_REQUIRED ACTION:_
From the records below, transcribe only the lines running from the one with "Open channel 1 enable options" through the one with "You are a computer-use agent. The image". Keep both of those end lines.

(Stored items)
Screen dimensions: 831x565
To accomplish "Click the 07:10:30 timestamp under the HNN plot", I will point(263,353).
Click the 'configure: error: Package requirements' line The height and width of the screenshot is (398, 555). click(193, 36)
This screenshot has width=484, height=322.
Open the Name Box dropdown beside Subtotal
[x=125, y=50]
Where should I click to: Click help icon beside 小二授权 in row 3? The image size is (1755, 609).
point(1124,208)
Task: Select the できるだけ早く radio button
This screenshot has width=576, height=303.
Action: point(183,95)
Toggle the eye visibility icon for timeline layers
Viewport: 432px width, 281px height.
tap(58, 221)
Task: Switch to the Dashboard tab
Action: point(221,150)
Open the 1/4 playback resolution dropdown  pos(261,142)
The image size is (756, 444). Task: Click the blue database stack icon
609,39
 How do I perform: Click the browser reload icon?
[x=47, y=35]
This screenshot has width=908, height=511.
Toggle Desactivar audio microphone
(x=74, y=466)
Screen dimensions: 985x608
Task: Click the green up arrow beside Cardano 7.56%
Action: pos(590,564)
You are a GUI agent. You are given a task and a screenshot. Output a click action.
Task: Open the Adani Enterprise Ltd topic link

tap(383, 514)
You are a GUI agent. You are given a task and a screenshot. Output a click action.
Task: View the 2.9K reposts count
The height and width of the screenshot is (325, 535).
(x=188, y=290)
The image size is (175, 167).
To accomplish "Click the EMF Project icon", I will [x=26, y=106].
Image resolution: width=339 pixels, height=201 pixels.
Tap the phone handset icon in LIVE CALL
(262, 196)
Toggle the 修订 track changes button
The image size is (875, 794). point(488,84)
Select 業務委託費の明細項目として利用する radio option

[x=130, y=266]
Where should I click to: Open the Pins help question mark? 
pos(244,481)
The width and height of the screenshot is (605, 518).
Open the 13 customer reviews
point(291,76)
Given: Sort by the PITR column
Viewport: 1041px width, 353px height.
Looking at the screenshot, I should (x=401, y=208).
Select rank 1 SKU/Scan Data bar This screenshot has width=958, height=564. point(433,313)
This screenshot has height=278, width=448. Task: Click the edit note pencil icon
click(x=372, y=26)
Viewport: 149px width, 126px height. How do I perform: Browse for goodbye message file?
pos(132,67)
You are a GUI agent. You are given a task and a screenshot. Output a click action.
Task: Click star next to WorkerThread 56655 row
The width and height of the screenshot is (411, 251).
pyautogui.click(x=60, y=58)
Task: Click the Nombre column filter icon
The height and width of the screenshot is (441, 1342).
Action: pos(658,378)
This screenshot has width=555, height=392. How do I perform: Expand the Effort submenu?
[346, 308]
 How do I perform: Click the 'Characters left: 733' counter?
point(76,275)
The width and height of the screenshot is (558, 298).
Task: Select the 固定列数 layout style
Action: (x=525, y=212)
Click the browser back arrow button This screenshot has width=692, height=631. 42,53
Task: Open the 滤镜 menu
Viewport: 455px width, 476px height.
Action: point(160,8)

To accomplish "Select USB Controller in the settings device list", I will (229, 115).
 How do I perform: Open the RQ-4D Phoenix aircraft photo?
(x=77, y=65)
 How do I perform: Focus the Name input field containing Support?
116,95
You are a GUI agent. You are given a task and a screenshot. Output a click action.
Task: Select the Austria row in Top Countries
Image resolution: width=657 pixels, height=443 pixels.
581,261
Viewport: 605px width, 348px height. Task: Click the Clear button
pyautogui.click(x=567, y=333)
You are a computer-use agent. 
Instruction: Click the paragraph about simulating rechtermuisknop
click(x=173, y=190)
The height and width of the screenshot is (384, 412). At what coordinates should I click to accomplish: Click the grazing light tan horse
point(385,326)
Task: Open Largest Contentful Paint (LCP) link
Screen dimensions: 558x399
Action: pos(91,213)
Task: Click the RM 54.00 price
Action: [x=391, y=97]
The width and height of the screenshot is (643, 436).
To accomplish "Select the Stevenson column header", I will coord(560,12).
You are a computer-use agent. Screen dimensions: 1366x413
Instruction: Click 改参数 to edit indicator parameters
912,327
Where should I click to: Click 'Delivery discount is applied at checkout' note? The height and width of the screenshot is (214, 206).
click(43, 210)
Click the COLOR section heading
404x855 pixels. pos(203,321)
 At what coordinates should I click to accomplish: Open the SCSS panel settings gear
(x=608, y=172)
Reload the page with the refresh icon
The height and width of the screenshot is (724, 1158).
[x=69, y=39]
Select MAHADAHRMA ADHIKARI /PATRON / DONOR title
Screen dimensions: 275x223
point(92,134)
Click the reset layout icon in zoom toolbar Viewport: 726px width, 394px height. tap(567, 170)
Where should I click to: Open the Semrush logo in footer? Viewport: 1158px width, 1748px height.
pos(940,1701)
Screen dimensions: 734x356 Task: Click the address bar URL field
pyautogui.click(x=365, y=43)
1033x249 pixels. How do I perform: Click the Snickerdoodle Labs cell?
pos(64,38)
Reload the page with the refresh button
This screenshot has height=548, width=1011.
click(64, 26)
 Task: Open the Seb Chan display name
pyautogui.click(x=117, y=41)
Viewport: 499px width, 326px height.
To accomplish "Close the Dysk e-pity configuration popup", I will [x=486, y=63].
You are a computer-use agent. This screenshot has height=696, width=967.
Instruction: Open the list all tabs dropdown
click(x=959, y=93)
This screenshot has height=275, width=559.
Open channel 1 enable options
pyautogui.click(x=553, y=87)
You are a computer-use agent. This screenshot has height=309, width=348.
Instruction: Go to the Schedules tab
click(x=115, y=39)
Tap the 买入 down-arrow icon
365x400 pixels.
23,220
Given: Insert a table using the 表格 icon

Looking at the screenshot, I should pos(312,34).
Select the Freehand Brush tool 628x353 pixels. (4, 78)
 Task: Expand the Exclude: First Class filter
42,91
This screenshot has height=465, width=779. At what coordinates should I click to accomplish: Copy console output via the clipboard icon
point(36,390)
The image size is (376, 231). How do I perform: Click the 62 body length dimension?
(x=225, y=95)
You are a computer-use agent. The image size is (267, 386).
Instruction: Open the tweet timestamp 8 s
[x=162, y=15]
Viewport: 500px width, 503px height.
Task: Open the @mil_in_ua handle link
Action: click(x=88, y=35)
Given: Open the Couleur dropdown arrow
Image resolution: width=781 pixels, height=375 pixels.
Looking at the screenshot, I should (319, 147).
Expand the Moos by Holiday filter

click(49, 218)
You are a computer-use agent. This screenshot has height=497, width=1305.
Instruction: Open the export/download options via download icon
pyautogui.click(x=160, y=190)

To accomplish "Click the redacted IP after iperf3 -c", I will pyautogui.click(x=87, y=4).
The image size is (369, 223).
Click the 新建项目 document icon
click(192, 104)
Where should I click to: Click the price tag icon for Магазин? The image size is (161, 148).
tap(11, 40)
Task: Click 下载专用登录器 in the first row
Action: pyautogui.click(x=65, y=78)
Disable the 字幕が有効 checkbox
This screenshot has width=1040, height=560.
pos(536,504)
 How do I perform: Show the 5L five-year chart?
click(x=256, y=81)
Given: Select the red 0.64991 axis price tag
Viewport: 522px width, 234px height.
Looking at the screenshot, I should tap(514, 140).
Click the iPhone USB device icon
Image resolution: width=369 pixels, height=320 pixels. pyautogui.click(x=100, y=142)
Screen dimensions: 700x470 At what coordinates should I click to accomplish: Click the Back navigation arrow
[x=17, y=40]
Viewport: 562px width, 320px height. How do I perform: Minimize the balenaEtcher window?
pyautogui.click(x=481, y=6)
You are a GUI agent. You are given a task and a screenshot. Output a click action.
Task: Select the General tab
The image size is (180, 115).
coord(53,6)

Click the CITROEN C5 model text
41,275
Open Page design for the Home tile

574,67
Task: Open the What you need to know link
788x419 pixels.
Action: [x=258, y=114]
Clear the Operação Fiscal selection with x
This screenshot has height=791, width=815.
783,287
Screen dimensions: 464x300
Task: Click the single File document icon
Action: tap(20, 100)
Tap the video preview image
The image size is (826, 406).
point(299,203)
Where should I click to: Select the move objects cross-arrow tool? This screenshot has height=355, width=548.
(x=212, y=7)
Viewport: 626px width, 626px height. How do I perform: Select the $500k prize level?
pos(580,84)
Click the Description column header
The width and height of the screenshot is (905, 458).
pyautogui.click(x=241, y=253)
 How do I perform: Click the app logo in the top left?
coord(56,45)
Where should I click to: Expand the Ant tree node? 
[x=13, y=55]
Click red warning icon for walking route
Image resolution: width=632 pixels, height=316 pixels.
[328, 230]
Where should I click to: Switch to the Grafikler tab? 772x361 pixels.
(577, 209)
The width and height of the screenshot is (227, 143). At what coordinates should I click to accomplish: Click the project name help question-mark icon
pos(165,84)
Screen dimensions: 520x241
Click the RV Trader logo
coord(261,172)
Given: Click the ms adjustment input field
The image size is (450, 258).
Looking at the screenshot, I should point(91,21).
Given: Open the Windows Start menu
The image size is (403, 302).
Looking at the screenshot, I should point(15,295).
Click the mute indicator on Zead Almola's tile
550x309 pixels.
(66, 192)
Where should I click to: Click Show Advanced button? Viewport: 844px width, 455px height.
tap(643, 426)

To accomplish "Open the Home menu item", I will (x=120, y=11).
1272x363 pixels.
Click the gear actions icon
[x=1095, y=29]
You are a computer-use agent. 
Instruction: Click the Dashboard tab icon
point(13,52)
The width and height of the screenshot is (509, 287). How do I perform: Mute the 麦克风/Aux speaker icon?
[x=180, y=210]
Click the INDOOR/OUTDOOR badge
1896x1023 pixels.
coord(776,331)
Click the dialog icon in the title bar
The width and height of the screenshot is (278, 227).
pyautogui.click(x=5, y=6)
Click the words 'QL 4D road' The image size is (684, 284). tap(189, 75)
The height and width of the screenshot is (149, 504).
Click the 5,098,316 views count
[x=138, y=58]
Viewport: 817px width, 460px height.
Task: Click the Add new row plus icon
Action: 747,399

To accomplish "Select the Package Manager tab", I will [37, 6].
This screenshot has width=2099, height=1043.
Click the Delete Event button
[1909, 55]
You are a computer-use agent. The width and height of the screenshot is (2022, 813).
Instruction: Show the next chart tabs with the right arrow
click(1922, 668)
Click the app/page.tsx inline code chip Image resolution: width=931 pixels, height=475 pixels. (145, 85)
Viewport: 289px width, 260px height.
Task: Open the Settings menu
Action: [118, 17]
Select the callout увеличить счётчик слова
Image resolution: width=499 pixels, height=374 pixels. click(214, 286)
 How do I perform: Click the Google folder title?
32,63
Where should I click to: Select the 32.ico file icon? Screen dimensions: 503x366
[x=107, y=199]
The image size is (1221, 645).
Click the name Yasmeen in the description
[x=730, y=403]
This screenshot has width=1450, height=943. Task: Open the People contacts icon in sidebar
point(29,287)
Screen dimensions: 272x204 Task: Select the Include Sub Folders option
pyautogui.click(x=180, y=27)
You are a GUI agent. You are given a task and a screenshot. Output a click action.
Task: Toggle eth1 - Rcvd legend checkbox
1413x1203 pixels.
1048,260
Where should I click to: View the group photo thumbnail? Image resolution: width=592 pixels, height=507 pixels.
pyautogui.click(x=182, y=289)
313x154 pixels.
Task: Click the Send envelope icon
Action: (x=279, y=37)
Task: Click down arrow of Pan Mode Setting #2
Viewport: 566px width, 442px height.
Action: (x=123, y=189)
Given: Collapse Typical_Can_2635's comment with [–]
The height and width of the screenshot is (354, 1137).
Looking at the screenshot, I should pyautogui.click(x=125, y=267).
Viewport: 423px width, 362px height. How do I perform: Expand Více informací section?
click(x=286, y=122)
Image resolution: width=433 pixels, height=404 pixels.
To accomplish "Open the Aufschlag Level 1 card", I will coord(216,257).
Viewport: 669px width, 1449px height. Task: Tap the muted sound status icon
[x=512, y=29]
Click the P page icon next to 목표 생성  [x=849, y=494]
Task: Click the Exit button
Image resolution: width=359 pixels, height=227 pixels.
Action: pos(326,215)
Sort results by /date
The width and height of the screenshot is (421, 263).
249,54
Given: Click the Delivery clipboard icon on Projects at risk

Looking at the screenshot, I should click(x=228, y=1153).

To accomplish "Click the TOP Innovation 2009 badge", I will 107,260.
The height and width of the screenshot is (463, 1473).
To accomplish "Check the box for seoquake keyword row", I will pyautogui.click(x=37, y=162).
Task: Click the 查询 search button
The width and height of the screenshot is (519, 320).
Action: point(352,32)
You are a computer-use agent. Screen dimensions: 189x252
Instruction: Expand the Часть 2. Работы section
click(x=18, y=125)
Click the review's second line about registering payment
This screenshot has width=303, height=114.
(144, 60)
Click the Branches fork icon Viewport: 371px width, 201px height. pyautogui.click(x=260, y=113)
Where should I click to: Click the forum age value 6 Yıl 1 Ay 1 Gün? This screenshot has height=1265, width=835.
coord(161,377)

_SOLUTION TO THE EXERCISE:_
Open channel 1 enable options
pyautogui.click(x=553, y=87)
You are a computer-use agent. This screenshot has height=309, width=348.
Instruction: Go to the Schedules tab
click(x=115, y=39)
Tap the 买入 down-arrow icon
365x400 pixels.
23,220
Given: Insert a table using the 表格 icon

Looking at the screenshot, I should pos(312,34).
Select the Freehand Brush tool 628x353 pixels. (4, 78)
 Task: Expand the Exclude: First Class filter
42,91
This screenshot has height=465, width=779. At what coordinates should I click to accomplish: Copy console output via the clipboard icon
point(36,390)
The image size is (376, 231). How do I perform: Click the 62 body length dimension?
(x=225, y=95)
You are a computer-use agent. The image size is (267, 386).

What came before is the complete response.